I have never been the kind of girl who has a full head of long, beautiful hair. My hair is thin and works best when it’s cut really short and just messed with. I did try though, a couple of times, to let my hair grow. When I was fourteen it was black and reached pretty far down on my back. But every single time that I have decided to let my hair grow, I have also decided to cut it off again, as soon as it got too long. Because I always realize that that kind of hair doesn’t fit me. And I don’t really like it. It’s too much work.
I have also never been a particularly feminine person. I’ve always loved video games, playing outside and getting dirty. Hanging out with my older brother was one of my favorite things as a child (and it still is from time to time). And my figure is not tiny and delicate.

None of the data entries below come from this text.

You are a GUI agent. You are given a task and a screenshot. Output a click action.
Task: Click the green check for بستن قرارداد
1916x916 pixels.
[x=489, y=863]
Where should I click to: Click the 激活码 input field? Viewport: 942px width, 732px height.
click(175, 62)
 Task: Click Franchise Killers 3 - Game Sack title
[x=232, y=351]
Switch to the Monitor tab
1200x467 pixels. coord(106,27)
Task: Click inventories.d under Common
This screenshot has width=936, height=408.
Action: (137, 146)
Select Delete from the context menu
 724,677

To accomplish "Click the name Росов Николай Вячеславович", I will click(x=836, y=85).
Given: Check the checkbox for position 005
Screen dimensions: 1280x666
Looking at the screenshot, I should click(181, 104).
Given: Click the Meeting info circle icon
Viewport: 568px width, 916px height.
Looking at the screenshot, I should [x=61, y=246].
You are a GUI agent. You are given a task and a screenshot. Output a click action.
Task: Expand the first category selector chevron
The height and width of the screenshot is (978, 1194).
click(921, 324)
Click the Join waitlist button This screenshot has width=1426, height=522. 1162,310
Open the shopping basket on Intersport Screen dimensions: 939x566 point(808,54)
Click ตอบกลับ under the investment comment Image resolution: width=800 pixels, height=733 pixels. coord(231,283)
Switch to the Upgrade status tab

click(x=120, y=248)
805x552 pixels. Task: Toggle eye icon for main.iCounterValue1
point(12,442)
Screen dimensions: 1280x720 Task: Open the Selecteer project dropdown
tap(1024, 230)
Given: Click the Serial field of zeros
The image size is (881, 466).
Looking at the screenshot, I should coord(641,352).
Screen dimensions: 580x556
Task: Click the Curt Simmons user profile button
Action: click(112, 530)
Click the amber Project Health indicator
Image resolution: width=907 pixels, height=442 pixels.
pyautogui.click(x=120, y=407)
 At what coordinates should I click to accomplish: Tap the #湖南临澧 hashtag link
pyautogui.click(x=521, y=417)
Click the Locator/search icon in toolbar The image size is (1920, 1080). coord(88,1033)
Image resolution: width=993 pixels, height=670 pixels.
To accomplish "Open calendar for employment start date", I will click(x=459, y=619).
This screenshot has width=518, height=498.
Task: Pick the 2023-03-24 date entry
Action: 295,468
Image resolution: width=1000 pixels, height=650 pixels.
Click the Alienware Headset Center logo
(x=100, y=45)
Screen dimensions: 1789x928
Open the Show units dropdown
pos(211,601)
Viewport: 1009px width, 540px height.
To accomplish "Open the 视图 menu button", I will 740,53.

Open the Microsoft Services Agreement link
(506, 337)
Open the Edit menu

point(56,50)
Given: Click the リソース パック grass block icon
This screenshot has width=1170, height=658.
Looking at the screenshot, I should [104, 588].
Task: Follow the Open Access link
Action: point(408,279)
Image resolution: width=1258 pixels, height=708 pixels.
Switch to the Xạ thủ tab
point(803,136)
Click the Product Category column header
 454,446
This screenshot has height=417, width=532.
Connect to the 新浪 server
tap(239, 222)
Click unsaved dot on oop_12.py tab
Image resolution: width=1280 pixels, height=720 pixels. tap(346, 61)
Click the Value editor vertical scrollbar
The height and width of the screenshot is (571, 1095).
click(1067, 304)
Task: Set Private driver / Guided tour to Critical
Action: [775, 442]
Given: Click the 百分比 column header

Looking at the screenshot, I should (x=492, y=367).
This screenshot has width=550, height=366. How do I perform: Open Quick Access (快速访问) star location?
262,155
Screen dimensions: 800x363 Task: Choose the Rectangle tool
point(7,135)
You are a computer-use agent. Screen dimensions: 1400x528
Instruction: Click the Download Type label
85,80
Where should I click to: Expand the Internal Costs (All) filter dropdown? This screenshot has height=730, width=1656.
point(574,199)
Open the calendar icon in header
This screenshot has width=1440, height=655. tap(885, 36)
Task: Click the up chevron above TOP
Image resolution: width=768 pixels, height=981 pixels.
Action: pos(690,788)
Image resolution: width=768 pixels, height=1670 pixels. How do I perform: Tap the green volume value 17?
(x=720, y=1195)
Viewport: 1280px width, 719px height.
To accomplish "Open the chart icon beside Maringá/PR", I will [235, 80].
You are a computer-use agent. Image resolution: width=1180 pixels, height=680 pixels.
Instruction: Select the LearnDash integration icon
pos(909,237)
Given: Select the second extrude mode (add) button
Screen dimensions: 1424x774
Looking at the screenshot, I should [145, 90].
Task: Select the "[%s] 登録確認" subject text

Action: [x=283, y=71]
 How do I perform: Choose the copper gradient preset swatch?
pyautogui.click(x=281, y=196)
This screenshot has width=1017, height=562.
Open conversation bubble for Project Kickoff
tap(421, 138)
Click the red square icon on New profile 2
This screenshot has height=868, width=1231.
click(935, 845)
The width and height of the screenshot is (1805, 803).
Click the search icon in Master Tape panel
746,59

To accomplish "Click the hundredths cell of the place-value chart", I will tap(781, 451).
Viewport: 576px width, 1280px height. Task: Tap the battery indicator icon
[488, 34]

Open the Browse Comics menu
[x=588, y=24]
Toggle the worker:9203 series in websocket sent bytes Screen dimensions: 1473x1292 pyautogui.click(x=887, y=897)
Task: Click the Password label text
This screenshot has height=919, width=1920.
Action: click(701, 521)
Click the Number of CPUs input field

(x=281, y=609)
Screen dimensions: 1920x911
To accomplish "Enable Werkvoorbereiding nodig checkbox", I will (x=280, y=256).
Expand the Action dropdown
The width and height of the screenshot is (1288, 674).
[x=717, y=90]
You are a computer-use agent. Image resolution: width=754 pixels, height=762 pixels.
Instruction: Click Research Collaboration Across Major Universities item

As I got older and more aware of the state of things (here meaning the social construction of gender which takes place everywhere every day), it became more and more interesting for me to push and test the boundaries of being female. For a lot of people, both men and women, it is critical to portray classically stereotypical versions of femininity and masculinity. And that’s fine, as long as it’s what they really want AND they allow everyone else to break away from this if desired.
I always hated the color pink. It made me feel girlie and cute, which I hated. Until a couple of years ago my wardrobe consisted mostly of black clothes, which it in part still does, but lately I have been rediscovering the fun in color and being girlie sometimes. Nowadays, I love pink. It goes really well with all that black.
And the hair still continues to change. Like a mood ring surrounding my face. I guess I like the idea of not staying the same all the time. I have had every single hair color on the market. From pink and green to silver and white blond. It’s fun and it keeps people on their toes. Hairstyles have that same effect. People always notice when someone has changed their hair, especially if it is a dramatic change. Because it means they have to change the way they see that person.
About a month ago, I shaved my hair off. Not completely bald, I have a couple of millimeters left. A buzz cut. I had wanted to do that since high school, but never dared until now.
It’s a funny thing, having no hair. It makes a lot of everyday situations easier. Getting ready in the morning, going swimming, not having to color it, being outside when it’s raining. But it also means one major thing; I am now a woman without hair. In a lot of people’s eyes, those two things don’t go together at all.
I have always attracted curious by-passers with my crazy hairdo’s and colors, but when they look at me now, it’s not with eyes saying “Wow, she’s actually got green hair”, but with more of a difficulty to understand. I have no hair. For some reason that upsets people. Which in turn makes it very interesting for me to challenge their perception of what it is to be female and feminine.
I like being able to be both masculine and feminine in my looks, but being perceived as feminine without having any hair to work with is a fun challenge. Especially considering that, for a lot of people, femininity is in the hair. I’ll enjoy proving them wrong.